I can easily say that playing as Rook and Smith contains some of the most entertaining writing I’ve ever encountered in a game. It’s truly fantastic and draws you into the world effortlessly. Speaking of the world, it’s so interesting and bizarre I want more games set here. I want an RPG, a strategy game, a shooter. Give me more of this oddball sci-fi Klei!

The gameplay has a smooth loop and all the options don’t make you feel railroaded. The deck building is meaningful and interesting, every encounter a chance to build upon existing strategies or branch into a new one. And I have to shoutout the art on the cards, which ranges from giggle-inducing to just epic. There’s more I haven’t even talking about with the card system, ranging from upgrading cards to unique versions of themselves, consumable cards, card vendors, penalty cards and more.

The visuals are superb and bound to run on any computer in the last decade. While there’s no voice acting, the little sounds and noises characters make are charming and fitting.

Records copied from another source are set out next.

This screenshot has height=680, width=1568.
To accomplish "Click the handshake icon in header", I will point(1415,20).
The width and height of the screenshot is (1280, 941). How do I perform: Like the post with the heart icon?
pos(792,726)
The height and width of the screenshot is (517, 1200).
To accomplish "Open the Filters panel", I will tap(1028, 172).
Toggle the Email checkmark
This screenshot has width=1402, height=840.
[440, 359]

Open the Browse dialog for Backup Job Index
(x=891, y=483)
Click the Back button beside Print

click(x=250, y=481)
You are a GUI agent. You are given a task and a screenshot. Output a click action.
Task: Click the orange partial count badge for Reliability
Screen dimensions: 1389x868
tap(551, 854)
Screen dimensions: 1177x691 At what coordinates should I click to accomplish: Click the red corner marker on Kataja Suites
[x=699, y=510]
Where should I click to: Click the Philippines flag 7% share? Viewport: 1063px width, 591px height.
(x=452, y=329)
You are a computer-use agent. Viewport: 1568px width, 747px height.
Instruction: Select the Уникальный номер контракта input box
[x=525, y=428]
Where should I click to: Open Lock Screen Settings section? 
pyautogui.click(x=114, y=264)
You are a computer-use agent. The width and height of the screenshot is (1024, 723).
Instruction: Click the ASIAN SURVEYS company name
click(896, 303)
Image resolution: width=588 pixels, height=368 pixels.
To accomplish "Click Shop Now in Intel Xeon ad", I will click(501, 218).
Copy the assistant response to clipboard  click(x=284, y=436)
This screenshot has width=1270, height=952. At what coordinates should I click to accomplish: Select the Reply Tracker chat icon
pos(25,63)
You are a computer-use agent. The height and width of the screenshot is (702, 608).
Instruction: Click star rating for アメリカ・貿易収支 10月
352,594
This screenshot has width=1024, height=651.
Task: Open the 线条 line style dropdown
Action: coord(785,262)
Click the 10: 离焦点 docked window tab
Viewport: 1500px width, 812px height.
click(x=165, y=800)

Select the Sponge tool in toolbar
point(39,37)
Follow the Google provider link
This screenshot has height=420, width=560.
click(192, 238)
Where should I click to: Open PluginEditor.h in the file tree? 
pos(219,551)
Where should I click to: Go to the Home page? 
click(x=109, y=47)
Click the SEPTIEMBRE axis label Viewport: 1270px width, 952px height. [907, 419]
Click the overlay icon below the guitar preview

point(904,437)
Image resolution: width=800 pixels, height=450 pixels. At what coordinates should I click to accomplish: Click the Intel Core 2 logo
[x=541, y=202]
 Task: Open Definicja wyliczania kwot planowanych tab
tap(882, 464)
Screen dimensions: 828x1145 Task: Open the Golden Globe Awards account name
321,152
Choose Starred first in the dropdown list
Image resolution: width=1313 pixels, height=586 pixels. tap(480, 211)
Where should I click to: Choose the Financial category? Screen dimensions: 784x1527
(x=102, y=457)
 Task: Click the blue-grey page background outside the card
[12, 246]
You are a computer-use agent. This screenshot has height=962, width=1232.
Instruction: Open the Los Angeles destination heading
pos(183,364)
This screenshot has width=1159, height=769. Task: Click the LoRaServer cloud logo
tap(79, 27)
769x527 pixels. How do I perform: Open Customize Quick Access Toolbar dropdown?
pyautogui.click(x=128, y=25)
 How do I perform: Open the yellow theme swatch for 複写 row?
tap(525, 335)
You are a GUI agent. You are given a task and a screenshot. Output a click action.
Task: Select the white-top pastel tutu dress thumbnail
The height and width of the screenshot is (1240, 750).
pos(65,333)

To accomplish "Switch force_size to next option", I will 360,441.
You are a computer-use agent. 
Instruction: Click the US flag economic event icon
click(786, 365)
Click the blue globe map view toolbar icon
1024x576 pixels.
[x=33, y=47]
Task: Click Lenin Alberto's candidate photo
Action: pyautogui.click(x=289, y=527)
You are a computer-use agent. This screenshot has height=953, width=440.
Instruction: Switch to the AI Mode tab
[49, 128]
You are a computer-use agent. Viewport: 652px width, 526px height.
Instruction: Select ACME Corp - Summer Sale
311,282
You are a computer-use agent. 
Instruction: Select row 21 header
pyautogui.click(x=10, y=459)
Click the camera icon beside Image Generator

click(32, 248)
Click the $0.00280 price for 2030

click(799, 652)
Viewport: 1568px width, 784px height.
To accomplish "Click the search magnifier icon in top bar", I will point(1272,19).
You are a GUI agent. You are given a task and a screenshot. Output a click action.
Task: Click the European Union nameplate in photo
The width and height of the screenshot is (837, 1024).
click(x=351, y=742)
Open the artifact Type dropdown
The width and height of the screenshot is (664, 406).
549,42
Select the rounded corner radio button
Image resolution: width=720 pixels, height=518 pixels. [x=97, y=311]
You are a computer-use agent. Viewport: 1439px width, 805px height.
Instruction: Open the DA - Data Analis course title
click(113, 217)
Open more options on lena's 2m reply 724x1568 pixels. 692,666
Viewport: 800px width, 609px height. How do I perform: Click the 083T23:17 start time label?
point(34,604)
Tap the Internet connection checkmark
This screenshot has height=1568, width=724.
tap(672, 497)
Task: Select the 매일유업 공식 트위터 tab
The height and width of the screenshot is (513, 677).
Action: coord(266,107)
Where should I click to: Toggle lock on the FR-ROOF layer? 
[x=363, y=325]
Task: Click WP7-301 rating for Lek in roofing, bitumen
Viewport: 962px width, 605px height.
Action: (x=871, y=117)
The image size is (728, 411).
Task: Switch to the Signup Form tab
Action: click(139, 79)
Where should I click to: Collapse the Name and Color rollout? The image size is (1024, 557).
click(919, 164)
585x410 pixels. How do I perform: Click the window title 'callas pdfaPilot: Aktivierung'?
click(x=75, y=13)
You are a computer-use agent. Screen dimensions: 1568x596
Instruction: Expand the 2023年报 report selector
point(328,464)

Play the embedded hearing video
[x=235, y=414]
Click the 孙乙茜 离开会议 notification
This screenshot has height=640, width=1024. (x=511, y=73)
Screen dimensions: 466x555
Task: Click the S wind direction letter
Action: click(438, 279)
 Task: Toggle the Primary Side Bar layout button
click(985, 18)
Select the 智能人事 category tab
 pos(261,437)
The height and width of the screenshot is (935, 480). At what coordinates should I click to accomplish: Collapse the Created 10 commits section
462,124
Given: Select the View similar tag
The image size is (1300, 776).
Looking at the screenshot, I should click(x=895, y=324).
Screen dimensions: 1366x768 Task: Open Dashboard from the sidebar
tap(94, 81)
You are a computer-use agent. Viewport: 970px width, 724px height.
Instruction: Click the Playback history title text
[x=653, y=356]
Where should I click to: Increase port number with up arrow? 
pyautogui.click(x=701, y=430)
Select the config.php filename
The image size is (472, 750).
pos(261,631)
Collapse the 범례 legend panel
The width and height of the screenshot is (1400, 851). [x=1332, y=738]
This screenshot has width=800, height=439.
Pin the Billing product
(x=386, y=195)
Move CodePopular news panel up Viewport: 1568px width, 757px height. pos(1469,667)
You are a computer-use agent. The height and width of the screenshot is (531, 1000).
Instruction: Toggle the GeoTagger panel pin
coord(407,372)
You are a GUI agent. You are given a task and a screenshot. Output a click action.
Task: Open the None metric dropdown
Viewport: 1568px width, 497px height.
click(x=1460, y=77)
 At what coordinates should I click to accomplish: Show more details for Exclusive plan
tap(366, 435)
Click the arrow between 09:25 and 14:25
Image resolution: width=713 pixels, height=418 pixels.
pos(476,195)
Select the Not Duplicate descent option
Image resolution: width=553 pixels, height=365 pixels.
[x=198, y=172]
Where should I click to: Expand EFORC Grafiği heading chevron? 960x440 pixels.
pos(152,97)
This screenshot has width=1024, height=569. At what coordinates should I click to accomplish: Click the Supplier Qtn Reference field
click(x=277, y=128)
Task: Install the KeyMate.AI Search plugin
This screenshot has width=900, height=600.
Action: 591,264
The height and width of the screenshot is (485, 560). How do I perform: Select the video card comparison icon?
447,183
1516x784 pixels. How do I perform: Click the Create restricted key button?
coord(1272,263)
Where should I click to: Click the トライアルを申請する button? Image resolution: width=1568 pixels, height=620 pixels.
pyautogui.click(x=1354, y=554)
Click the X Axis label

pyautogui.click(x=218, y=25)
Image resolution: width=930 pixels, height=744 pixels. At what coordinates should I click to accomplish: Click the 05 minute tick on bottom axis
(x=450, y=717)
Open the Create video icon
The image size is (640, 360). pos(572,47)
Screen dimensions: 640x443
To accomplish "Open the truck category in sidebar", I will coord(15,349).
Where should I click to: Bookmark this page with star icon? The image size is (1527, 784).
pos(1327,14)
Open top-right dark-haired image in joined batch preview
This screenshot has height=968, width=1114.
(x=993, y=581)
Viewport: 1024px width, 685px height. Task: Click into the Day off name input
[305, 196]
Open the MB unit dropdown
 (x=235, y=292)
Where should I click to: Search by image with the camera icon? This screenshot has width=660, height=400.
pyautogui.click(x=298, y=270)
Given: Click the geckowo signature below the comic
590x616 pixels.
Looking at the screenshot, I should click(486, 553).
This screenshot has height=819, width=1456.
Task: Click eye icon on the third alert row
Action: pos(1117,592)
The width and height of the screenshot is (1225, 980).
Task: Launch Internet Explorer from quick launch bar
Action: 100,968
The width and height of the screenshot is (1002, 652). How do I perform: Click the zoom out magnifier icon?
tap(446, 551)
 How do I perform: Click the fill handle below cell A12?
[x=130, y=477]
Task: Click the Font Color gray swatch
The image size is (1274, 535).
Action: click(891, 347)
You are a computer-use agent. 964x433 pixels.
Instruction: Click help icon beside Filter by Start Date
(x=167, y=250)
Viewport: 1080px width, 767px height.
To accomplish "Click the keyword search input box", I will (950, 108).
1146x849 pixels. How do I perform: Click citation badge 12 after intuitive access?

Sal’s writing is solid - but she pales in comparison. I don’t know why they put both their weakest character and story first, without any option to choose another. The only argument is that she’s the least complicated character to play - but they should let you pick whoever you want upfront. After all, the stories have zero links to each other, which is where that choice would have made sense. Each one takes place in a separate map with its own cast of NPC’s.

Wrapping Up

If it wasn’t for the poor introduction and pesky penalizing of play, this game would be a 10/10 slam dunk for me that I would shout about from the rooftops. Despite the fun-gating, this is still a lovely experience that I would easily recommend for fans of the genre or newcomers to try out. Just expect a bit of grinding upfront to get to all of the good stuff.

Rating: 8/10.


  • Visual style.
  • (Mostly) Excellent stories.
  • Laugh-out-loud humor.
  • Flexible & meaningful deckbuilding.


  • Some random events too similar.
  • Difficulty spikes.


  • Starting character and story is uninteresting.
  • Bane mechanic can really stack up to be unfavorable.
  • Best ways to play are penalized or require grinding.